Work instructions
Your answer must be a single number: the count of lines in the records below that include the string "panel".
[[ Study material, beginning ]]
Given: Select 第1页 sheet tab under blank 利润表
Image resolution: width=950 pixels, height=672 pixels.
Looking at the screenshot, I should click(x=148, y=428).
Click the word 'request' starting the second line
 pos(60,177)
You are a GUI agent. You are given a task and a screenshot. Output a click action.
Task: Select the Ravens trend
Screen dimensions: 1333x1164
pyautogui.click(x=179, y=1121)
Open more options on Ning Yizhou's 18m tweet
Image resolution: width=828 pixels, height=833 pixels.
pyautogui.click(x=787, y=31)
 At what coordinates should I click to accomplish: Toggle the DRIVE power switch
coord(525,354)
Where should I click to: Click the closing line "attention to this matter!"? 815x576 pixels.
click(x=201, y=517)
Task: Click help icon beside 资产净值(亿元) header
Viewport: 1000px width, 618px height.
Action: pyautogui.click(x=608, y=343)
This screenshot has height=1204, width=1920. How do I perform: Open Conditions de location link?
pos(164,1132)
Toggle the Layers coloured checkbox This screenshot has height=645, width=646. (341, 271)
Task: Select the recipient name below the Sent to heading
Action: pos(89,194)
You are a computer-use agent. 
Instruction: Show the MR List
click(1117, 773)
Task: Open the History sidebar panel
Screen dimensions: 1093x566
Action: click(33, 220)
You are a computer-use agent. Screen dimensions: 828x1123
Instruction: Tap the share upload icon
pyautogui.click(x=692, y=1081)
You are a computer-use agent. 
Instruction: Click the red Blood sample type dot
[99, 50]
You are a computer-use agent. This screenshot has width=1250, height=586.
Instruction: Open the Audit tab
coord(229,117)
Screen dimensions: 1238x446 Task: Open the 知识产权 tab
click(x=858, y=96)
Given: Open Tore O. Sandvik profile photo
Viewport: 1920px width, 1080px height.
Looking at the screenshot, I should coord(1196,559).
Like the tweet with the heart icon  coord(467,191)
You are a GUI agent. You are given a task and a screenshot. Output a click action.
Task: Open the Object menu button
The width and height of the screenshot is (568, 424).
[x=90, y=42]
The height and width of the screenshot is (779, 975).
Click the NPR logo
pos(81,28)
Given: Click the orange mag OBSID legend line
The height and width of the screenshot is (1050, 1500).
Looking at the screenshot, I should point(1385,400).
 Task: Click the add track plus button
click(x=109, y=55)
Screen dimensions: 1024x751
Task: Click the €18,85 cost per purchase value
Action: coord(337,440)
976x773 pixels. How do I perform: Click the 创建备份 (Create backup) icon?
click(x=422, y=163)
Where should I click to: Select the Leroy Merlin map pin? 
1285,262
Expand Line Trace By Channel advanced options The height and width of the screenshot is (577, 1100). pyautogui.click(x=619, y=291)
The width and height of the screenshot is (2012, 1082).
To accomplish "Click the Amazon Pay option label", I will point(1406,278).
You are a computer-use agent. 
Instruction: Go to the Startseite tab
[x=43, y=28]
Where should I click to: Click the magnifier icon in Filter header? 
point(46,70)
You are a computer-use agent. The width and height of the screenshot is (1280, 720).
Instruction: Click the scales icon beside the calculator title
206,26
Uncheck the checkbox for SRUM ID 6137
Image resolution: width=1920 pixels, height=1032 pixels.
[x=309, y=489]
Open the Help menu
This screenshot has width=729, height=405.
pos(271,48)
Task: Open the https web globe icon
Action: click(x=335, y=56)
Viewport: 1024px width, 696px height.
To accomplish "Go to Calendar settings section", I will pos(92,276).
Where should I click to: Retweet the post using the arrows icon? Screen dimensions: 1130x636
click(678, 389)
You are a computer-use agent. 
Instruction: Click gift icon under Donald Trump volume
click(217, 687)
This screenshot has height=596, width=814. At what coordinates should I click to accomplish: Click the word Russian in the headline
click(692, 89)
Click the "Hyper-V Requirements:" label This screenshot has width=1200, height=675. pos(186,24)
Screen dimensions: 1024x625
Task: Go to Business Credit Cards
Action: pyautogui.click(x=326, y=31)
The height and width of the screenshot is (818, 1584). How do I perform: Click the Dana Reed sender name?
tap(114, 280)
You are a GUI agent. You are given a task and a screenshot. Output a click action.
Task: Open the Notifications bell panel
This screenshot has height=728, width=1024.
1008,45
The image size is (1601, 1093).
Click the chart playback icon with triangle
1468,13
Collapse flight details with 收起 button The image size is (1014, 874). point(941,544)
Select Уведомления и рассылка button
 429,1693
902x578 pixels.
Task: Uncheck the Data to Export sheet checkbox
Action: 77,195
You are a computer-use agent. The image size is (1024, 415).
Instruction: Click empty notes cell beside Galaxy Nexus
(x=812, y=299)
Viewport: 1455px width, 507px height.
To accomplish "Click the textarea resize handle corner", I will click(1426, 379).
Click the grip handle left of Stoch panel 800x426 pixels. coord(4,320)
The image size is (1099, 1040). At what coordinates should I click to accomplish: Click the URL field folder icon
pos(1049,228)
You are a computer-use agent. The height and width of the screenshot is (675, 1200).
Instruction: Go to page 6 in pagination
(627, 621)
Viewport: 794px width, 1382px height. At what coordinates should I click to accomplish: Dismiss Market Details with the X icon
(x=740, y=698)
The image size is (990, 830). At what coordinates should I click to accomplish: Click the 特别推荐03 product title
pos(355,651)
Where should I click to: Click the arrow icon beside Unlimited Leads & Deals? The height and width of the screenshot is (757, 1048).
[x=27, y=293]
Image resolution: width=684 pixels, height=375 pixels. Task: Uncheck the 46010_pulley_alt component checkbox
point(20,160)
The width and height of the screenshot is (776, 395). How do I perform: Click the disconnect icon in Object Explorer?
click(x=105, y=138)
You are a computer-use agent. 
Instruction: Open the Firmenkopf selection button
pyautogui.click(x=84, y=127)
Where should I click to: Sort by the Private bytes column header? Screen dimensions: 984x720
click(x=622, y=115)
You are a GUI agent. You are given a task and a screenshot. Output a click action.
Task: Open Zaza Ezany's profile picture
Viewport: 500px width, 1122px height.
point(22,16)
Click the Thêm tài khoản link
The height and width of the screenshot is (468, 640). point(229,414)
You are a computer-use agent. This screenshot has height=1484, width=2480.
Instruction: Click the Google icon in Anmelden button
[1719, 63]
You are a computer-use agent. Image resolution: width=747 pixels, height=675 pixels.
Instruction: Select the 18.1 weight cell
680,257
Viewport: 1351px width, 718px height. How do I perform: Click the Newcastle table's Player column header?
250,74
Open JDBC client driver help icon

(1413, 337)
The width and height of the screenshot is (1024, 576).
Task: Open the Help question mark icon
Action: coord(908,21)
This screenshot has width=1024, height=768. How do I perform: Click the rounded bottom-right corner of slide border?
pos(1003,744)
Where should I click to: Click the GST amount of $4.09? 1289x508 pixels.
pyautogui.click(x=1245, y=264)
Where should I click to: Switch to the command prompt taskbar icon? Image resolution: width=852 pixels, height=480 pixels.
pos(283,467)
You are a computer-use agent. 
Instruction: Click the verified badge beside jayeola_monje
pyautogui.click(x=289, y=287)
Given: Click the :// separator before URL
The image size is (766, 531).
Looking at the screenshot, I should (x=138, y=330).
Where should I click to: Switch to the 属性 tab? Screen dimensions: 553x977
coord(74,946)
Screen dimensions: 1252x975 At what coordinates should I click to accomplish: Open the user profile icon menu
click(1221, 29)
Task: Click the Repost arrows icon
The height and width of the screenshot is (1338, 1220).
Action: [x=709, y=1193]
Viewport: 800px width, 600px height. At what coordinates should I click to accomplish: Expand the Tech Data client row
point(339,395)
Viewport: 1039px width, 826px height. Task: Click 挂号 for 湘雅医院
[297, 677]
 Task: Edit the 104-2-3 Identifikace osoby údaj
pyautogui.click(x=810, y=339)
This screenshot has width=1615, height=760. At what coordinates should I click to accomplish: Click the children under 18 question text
[[ Study material, end ]]
Solution to this problem
3